EXTRAIT CHOISI
● ● ● ● ● ● ●

À l’inverse, et aussi paradoxal que cela puisse paraître, un monde de pur artifice pourrait également être vécu et perçu comme inhumain. Imaginez un monde qui ne serait constitué que de matériaux de synthèse (béton, métaux résultant d’alliages complexes, plastique, etc.), un monde dans lequel toute trace de nature aurait quasiment disparu : pas un brin d’herbe, pas un oiseau qui chante, pas la moindre présence d’un de ces êtres que nous qualifions couramment de naturel.

Ce sentiment d’inhumanité proviendrait certainement de l’absence de toute autre forme de vie que celle de l’être humain en ce monde. Il s’agirait d’un monde froid, sans âme et sans saveur, d’un univers dans lequel l’être humain aurait le sentiment de n’être pas non plus chez lui, bien qu’il soit pourtant dans un environnement où tout aurait été pensé et fabriqué par l’esprit humain.

Ni pure nature, ni pur artifice, tel doit être le monde adapté à la constitution de l’être humain. Il lui faut un monde dans lequel il reconnaît la marque qu’il imprime aux choses, mais auquel il est aussi attaché par des racines qui lui rappelle qu’il est aussi un vivant parmi les autres et qu’il est issu d’une nature dont il ne peut nier qu’il lui est lié de manière indéfectible.

Pourtant, n’est-ce pas ce monde inhumain que nous risquons de léguer à nos enfants ? Un monde où la vie s’appauvrit du fait de la réduction de la biodiversité, où les ressources naturelles diminuent parce qu’elles sont corrompues par les effets de l’activité humaine, un monde où les conditions matérielles de la vie elle-mêmes risquent de ne plus être remplies.

● ● ● ● ● ● ●

DONNÉES RECUEILLIES
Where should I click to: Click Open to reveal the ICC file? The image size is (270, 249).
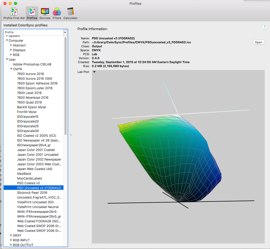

● ● ● ● ● ● ●

Recopiez à l'identique le passage de l'extrait sur la nature et l'artifice compris entre « Ce sentiment d’inhumanité » et « de manière indéfectible. », bornes incluses.

SOLUTION DU PROBLÈME
Ce sentiment d’inhumanité proviendrait certainement de l’absence de toute autre forme de vie que celle de l’être humain en ce monde. Il s’agirait d’un monde froid, sans âme et sans saveur, d’un univers dans lequel l’être humain aurait le sentiment de n’être pas non plus chez lui, bien qu’il soit pourtant dans un environnement où tout aurait été pensé et fabriqué par l’esprit humain.

Ni pure nature, ni pur artifice, tel doit être le monde adapté à la constitution de l’être humain. Il lui faut un monde dans lequel il reconnaît la marque qu’il imprime aux choses, mais auquel il est aussi attaché par des racines qui lui rappelle qu’il est aussi un vivant parmi les autres et qu’il est issu d’une nature dont il ne peut nier qu’il lui est lié de manière indéfectible.